The 62-year-old, real name is Nathaniel Glover, was making his way to a maintenance job in midtown Manhattan, NY around midnight on 1 August 2017 when he fatally stabbed a 55-year-old homeless man, later identified as John Jolly.

 

The victim had allegedly asked Glover “What’s up?”, initiating the interaction, leading to a dispute where Glover is said to have stabbed the victim twice in the chest with a steak knife.

 

According to a criminal complaint obtained by ABC News, Glover allegedly “pulled out a knife that he had attached to his forearm with rubber bands and stabbed [Jolly] in the chest with the knife two times.”

Mr Jolly, who New York police said lived in a shelter, was taken to hospital, where he was pronounced dead a short time later.

 

The rapper has claimed self-defence and was angry, prosecutors say, because he thought Mr Jolly was gay and was hitting on him.

 

During the trial on 26 March, Glover’s lawyer Scottie Celestin claimed his actions were in self-defence.

“Ladies and gentlemen, this is New York City. It’s 12 o’clock at night. Who’s saying ‘What’s up?’ to you with good intentions?” he said. “His fear for his life was reasonable.”

Celestin also told the jury that Jolly’s death was not the result of his two stab wounds but from the hospital’s use of the sedative benzodiazepine during treatment.

 

However assistant district attorney Mark Dahl told the court at the time that Glover confessed to police and did not stab Mr Jolly in self-defence, but rather in anger because he thought Mr Jolly was hitting on him.

“The defendant confessed to pulling out a kitchen knife and repeatedly thrusting it into the body of a stranger on the street, killing him,” Mr Dahl said.

“Was there anything that would prevent him from simply running away from Mr Jolly?

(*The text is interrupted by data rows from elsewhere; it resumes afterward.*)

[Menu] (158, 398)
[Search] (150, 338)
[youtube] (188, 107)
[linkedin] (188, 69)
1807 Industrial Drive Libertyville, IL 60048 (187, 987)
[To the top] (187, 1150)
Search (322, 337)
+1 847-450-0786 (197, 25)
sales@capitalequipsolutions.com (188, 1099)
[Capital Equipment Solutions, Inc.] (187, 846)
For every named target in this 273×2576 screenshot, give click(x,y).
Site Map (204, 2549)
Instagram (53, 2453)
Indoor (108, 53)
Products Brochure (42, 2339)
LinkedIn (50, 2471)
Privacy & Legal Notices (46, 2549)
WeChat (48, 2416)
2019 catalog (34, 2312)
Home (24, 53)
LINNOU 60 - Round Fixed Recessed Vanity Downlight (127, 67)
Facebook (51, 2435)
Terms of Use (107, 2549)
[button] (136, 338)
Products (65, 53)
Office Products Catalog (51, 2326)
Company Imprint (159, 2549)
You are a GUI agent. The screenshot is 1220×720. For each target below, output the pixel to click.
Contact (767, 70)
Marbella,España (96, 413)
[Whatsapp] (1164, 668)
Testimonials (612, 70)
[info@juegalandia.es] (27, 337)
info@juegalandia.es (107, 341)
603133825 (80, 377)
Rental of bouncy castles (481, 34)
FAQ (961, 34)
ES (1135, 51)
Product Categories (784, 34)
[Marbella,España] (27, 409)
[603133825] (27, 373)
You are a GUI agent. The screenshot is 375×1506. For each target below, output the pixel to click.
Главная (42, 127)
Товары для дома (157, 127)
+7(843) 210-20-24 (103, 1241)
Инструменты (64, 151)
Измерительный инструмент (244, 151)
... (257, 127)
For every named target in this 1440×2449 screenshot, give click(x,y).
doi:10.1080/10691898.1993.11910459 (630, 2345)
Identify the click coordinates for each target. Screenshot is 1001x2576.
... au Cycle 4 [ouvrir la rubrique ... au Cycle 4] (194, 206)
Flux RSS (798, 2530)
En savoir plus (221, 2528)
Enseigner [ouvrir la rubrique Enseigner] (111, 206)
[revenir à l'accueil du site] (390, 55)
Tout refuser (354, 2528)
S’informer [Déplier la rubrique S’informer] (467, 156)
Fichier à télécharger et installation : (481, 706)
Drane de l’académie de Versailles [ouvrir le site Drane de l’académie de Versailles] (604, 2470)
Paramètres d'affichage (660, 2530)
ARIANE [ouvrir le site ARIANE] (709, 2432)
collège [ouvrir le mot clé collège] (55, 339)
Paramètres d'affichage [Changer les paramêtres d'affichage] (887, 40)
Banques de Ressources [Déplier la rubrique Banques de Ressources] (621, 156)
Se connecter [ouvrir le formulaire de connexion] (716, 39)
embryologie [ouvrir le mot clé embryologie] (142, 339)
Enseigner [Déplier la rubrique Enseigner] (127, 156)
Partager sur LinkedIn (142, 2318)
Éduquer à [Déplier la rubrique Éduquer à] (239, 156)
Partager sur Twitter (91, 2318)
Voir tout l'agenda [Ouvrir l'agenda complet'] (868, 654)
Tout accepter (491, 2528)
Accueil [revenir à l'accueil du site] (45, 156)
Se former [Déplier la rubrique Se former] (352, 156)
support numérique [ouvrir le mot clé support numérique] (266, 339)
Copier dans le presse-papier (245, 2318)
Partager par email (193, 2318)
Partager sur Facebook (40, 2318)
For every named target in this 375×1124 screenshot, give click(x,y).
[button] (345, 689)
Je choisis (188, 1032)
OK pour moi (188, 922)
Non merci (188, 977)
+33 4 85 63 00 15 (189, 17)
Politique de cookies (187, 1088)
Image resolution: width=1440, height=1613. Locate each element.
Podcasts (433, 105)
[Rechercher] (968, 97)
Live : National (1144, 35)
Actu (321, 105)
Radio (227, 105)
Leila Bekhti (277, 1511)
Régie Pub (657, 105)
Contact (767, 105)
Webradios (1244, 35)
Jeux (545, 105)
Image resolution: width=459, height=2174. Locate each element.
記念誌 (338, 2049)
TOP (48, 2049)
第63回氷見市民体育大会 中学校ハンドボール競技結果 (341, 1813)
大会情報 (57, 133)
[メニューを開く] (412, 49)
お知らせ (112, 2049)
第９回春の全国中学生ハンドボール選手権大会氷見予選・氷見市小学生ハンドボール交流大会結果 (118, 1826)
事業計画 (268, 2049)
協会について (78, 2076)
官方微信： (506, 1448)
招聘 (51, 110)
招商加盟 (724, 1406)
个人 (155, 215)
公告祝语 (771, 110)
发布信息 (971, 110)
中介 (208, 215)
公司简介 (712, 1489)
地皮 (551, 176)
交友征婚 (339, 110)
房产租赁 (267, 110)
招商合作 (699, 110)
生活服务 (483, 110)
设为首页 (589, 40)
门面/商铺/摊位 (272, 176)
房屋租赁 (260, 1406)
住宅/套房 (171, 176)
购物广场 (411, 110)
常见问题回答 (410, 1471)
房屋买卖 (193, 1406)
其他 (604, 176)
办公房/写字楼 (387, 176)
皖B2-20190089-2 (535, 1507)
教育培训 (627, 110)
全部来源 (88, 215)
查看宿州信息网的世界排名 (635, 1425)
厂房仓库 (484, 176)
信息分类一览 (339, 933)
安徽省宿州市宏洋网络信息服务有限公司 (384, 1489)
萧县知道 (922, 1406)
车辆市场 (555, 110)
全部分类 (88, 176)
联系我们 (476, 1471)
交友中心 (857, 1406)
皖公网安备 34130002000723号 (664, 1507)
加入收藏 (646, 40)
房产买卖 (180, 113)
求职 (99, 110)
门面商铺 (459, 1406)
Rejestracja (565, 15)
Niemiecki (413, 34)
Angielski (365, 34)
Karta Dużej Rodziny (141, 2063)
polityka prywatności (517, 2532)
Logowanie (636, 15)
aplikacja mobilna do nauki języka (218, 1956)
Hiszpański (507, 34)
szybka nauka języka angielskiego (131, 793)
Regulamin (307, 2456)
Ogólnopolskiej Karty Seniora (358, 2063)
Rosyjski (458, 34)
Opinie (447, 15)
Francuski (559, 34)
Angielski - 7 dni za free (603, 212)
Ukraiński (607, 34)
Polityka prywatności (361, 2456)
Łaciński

No.”

 

Court records showed Glover voluntarily gave a videotaped statement to police after they showed up at his house in the Bronx. The arresting officer said Glover gave a brief account of the confrontation, identified himself and the victim in three screen shots taken from surveillance video and informed the police where he discarded the knife.

“To tell the truth, I thought he was gay and because I thought he was gay, and he was saying that to me, ‘What’s up?’, I was thinking that he was thinking I was gay,” he said.

“I tried to back up a little bit, and he moved forward, and then I just took the knife and stabbed him… I wish I never would have seen him. It’s all my fault, because I chose to stab him. I have to take responsibility for that.”

 

Glover’s band, which was formed in the South Bronx in 1976, consisted of five other members; DJ Grandmaster Flash, Melle Mel, Keith Cowboy, Scorpio (aka Mr Ness) and Rahiem.

Their music catalogue included the 1982 single ‘The Message’, and ‘White Lines (Don’t Don’t Do It)’, released in 1983.

 

Glover was found guilty of manslaughter by a Manhattan jury on Wednesday (6 April).

He now faces a prison sentence of up to 25 years when he is sentenced next month.